Governance inside peer-to-peer networks is not impossible, but it needs to be done through the access points. Governance does not belong to the police: It belong to the network itself, to whomever writes this code.

UK Online Safety Bill 

Great the British that, together with their Online Safety Bill proposal, added a paragraph dedicated, specifically, to what they call “user-to-user” services. Though the formal concepts might seem different (and even though I defend the peer-to-peer terminology to make it clear to everyone what we are talking about), its definition matches, materially, the very same networks we were just talking about.

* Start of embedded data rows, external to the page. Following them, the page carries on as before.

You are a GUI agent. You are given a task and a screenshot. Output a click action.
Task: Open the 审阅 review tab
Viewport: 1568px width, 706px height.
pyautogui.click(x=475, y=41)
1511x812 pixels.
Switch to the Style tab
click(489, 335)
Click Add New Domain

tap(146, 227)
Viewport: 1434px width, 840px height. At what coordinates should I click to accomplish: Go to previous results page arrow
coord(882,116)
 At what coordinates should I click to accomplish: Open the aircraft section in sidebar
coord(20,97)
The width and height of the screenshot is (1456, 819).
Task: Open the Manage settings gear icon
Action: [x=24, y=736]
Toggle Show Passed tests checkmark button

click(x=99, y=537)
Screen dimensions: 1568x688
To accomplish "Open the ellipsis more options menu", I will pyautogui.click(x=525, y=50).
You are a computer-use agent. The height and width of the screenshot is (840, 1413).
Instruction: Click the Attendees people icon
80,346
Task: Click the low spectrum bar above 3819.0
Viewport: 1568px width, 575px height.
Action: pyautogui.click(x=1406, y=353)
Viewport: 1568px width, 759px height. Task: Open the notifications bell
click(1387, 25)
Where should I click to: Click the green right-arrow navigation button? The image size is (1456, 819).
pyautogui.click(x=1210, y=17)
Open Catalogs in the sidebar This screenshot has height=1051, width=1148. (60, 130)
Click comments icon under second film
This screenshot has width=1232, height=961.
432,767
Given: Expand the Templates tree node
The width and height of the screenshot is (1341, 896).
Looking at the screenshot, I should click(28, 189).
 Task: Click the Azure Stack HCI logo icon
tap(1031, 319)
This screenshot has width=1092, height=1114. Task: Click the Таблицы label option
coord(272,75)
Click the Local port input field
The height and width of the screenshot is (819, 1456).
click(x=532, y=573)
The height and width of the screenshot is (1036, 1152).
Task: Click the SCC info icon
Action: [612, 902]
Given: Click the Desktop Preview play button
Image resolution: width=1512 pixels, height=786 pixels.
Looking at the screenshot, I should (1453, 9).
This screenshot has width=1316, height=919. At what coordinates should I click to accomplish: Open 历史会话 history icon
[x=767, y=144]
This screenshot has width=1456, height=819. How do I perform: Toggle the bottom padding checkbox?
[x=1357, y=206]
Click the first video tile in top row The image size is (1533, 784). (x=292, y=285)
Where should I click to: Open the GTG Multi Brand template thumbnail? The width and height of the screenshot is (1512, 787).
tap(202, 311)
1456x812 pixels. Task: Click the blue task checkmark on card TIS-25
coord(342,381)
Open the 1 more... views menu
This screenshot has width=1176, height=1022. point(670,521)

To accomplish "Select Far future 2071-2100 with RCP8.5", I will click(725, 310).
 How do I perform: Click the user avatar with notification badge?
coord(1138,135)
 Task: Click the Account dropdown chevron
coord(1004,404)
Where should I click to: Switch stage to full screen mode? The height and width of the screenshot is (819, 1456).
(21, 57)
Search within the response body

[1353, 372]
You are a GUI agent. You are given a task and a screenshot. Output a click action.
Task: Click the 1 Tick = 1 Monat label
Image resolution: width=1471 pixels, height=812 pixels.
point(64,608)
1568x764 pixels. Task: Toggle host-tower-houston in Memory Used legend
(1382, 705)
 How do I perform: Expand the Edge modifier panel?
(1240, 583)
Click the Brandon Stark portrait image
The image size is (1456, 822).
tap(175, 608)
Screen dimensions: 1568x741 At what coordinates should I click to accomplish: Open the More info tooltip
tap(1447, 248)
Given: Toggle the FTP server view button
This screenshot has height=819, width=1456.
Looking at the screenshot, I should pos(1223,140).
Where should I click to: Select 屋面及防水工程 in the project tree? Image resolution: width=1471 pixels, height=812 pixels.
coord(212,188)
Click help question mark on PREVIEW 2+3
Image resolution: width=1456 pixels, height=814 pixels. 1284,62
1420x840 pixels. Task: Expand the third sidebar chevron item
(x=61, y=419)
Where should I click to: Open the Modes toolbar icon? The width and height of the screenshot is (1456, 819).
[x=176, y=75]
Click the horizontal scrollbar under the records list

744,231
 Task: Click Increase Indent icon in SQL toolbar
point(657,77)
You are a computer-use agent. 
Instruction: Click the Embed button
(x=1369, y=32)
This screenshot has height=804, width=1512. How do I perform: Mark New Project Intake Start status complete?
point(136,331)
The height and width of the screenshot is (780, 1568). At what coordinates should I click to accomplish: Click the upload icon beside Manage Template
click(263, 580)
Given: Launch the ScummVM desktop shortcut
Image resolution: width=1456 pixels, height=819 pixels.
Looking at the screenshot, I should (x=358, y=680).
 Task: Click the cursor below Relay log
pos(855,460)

(1)  In this Act “user-to-user service” means an internet service by means of which content that is generated by a user of the service, or uploaded to or shared on the service by a user of the service, may be encountered by another user, or other users, of the service. (2) In subsection (1) the reference to content that may be encountered by another user, or other users, of a service includes content that is capable of being shared with such a user or users by operation of a functionality of the service that allows the sharing of content (Part 1, 2, Meaning of “user-to-user service” and “search service”, Online Safety Bills Draft)

If P2P softwares were under a duty of care like that, downloads such as the one mentioned in the introduction might have stopped in their first attempt in 2017, with a single file, avoiding the other hundreds of them to survive, in a shared manner, until 2021.

“Dear user, your connection request was denied because the file you attempted to download matches a known to the police Child Sexual Abuse Material file. Downloading this kind of materials is illegal and its attempt are criminalized by some countries. We retell you that this use is an explicit violation of our Terms of Service and that we can apply you some measures (such as suspending temporarily your account or even prohibiting you from using our services, if appropriate) in order to enforce those prohibition rules”.

How much wouldn’t that have helped.

Think about it.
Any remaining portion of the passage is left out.